1. Introduction

1.1. API’s of feature selectors

Available selectors follow the scikit-learn API using the base estimator and selector mixin:

Transformer:

The base object, implements a fit method to learn from data, either:

selector.fit(data, targets)

To select features from a data set after learning, each selector implements:

data_selected = selector.transform(data)

To learn from data and select features from the same data set at once, each selector implements:

data_selected = selector.fir_transform(data, targets)

To reverse the selection operation, each selector implements:

data_reversed = selector.fir_transform(data)

Feature selectors accept the same inputs that in scikit-learn:

  • data: array-like (2-D list, pandas.Dataframe, numpy.array) or sparse matrices;
  • targets: array-like (1-D list, pandas.Series, numpy.array).

The output will be of the following type:

  • data_selected: array-like (2-D list, pandas.Dataframe, numpy.array) or
    sparse matrices;
  • data_reversed: array-like (2-D list, pandas.Dataframe, numpy.array) or
    sparse matrices;

Sparse input

For sparse input the data is converted to the Compressed Sparse Rows representation (see scipy.sparse.csr_matrix) before being fed to the sampler. To avoid unnecessary memory copies, it is recommended to choose the CSR representation upstream.

1.2. Problem statement regarding data sets with redundant features

Feature selection methods can be used to identify and remove unneeded, irrelevant and redundant attributes from data that do not contribute to the accuracy of a predictive model or may in fact decrease the accuracy of the model. Fewer attributes is desirable because it reduces the complexity of the model, and a simpler model is simpler to understand and explain.

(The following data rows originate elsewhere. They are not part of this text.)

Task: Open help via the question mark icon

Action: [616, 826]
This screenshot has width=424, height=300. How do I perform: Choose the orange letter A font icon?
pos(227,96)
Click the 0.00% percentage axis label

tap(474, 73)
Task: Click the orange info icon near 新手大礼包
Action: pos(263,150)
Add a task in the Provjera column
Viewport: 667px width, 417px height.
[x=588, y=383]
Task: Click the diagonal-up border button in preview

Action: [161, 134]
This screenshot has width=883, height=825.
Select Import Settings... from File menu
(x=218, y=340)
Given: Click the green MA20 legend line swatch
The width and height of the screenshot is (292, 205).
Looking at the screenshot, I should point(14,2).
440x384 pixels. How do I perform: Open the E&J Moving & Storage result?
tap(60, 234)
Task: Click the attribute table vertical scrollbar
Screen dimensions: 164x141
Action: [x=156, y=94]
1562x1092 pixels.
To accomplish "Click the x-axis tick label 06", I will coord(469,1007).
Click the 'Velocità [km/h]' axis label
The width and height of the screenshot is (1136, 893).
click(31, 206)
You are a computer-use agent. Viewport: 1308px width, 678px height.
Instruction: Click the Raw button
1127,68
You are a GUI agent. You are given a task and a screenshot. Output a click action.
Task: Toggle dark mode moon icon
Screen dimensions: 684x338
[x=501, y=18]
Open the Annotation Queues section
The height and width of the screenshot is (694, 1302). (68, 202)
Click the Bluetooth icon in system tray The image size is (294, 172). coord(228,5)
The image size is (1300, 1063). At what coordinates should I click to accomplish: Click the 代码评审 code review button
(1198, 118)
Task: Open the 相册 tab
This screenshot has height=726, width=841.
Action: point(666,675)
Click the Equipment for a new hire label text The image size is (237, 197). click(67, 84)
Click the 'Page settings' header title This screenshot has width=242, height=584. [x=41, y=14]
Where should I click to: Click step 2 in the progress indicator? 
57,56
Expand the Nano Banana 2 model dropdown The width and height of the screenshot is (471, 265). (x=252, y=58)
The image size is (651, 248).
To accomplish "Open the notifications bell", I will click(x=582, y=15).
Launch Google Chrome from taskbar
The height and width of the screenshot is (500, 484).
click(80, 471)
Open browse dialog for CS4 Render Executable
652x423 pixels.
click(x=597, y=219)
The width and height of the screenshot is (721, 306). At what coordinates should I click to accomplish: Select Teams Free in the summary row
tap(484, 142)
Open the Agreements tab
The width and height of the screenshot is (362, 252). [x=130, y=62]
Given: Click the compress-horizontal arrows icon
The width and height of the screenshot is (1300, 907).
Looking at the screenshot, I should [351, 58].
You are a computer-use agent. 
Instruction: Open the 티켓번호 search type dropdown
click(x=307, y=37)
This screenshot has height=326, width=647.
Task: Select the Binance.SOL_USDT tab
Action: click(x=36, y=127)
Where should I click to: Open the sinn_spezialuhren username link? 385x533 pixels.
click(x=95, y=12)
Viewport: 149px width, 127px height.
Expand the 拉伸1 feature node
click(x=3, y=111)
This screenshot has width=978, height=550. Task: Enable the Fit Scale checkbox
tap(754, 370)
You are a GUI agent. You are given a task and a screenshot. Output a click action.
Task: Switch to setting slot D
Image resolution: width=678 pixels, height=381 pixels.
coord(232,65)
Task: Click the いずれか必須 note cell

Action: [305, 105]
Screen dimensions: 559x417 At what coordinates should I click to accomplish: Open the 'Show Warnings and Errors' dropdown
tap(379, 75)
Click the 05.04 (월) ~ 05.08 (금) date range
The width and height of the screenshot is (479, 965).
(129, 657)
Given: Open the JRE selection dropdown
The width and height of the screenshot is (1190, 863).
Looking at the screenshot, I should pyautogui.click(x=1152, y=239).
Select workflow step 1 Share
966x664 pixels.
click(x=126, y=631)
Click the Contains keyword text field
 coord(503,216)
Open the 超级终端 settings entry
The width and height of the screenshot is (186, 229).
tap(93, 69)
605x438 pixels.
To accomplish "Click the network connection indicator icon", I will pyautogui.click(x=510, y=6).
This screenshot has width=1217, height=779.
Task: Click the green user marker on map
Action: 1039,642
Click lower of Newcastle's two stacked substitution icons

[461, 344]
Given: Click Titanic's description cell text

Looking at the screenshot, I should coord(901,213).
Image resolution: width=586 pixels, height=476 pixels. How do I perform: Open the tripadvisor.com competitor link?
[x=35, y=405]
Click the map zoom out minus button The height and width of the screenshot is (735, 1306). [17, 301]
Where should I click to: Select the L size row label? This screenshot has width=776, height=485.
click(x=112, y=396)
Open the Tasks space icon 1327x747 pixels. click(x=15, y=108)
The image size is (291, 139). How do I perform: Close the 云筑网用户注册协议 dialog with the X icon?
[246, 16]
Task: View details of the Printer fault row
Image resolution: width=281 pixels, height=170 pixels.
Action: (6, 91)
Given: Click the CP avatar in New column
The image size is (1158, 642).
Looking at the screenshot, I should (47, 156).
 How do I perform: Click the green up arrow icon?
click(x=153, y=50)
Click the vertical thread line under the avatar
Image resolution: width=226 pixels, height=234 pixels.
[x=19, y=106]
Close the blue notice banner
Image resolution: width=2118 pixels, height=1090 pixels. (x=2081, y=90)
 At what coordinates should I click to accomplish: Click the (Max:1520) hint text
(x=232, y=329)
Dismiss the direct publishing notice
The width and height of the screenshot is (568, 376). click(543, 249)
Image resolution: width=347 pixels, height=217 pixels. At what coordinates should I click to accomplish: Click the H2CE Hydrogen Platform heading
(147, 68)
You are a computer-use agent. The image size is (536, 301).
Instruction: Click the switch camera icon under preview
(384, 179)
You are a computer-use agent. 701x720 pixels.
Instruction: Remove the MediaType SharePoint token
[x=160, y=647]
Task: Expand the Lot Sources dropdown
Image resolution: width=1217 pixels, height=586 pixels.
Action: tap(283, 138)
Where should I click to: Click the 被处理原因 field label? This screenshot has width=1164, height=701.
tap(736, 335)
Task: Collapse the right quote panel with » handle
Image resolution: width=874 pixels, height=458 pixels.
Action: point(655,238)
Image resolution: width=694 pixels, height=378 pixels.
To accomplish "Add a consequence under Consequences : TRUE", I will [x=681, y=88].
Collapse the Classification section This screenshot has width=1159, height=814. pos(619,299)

Here is one of examples of feature selection improving the classification quality:

>>> from sklearn.datasets import make_classification
>>> from sklearn.linear_model import SGDClassifier
>>> from ITMO_FS.embedded import MOS

>>> X, y = make_classification(n_samples=300, n_features=10, random_state=0, n_informative=2)
>>> sel = MOS()
>>> trX = sel.fit_transform(X, y, smote=False)

>>> cl1 = SGDClassifier()
>>> cl1.fit(X, y)
>>> cl1.score(X, y)
0.9033333333333333

>>> cl2 = SGDClassifier()
>>> cl2.fit(trX, y)
>>> cl2.score(trX, y)
0.9433333333333334

As expected, the quality of the SVGClassifier’s results is impacted by the presence of redundant features in data set. We can see that after using of feature selection the mean accuracy increases from 0.903 to 0.943.